Semiconductor Index ETF Mechanism

A semiconductor index ETF is essentially an exchange traded fund designed to track companies in the chip supply chain. Unlike traditional broad market ETFs, sector ETFs usually focus on one specific industry, so their market performance is often closely tied to that industry. The core areas covered by SMH include GPUs, AI chips, wafer foundries, semiconductor equipment, and data center chips, allowing it to reflect changes in the global chip industry relatively directly.

The emergence of this type of ETF is closely linked to the semiconductor industry’s growing importance in the global technology sector. In the past, the chip industry was more often viewed as part of the consumer electronics supply chain. But with the development of AI, cloud computing, and high performance computing, semiconductors have gradually become a critical infrastructure layer of the digital economy. More investors are now using tools such as “semiconductor ETFs,” “AI chip ETFs,” and “technology sector ETFs” to participate in the growth of the chip industry.
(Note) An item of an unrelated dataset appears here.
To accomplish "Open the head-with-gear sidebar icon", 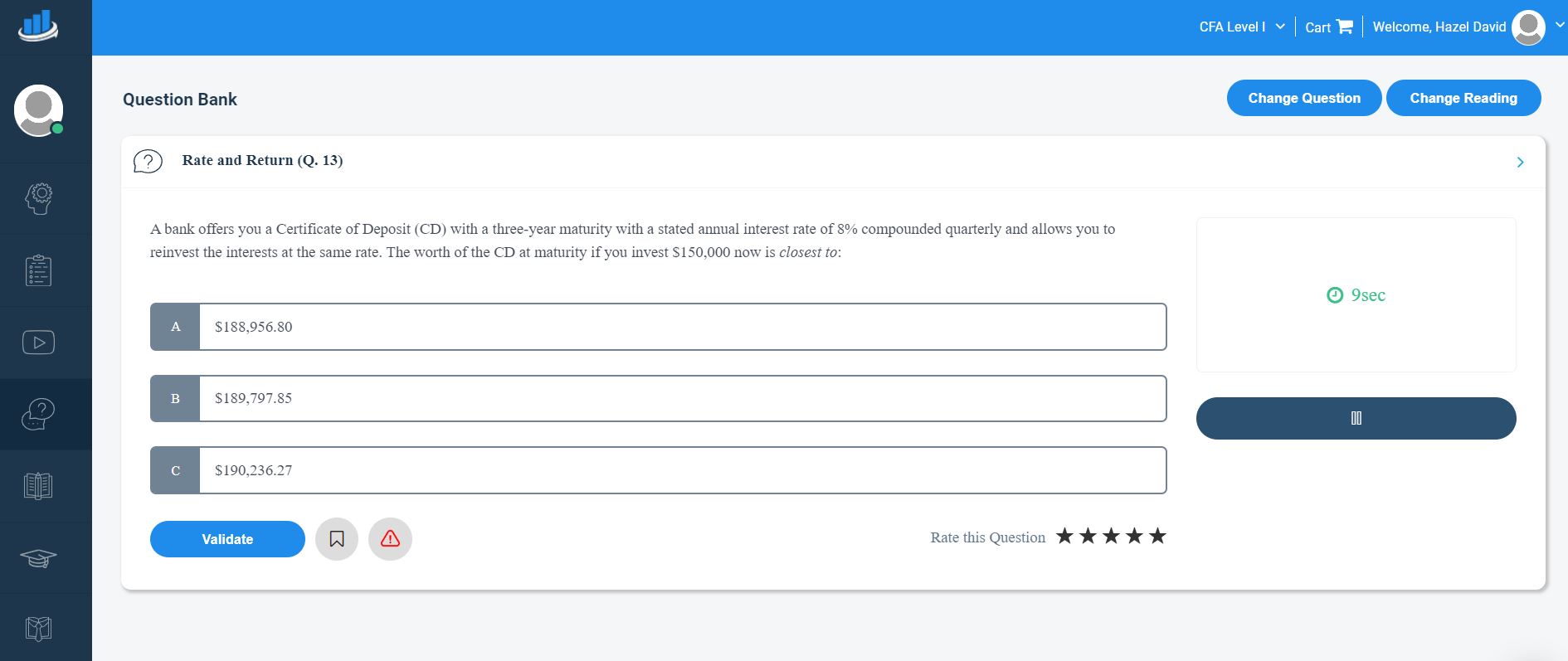I will point(38,199).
Compared with researching a single chip company directly, an ETF can cover the entire industry chain through a portfolio structure. For example, even if one chip company experiences sharp short term volatility, other companies inside the ETF may provide a certain degree of diversification. For this reason, SMH is closer to an “industry trend tool” than a single stock investment product.

How SMH Tracks the MVIS US Listed Semiconductor 25 Index

SMH’s core objective is to track the market performance of the MVIS US Listed Semiconductor 25 Index. This index mainly covers the most representative semiconductor companies listed in the U.S. market and determines the ETF’s holdings structure and weightings according to specific rules. In other words, SMH itself does not actively judge which company will perform better in the future. It allocates holdings according to the rules of the index.

The companies in the index usually include major global chip companies such as NVIDIA, TSMC, ASML, AMD, and Broadcom. As a result, SMH essentially reflects the overall changes in the global high end semiconductor supply chain. When demand for AI chips grows, the market capitalizations of related companies often rise, and the ETF is affected as well. This is why “SMH holdings structure” and “ETF index tracking mechanism” are important foundations for understanding how the ETF works.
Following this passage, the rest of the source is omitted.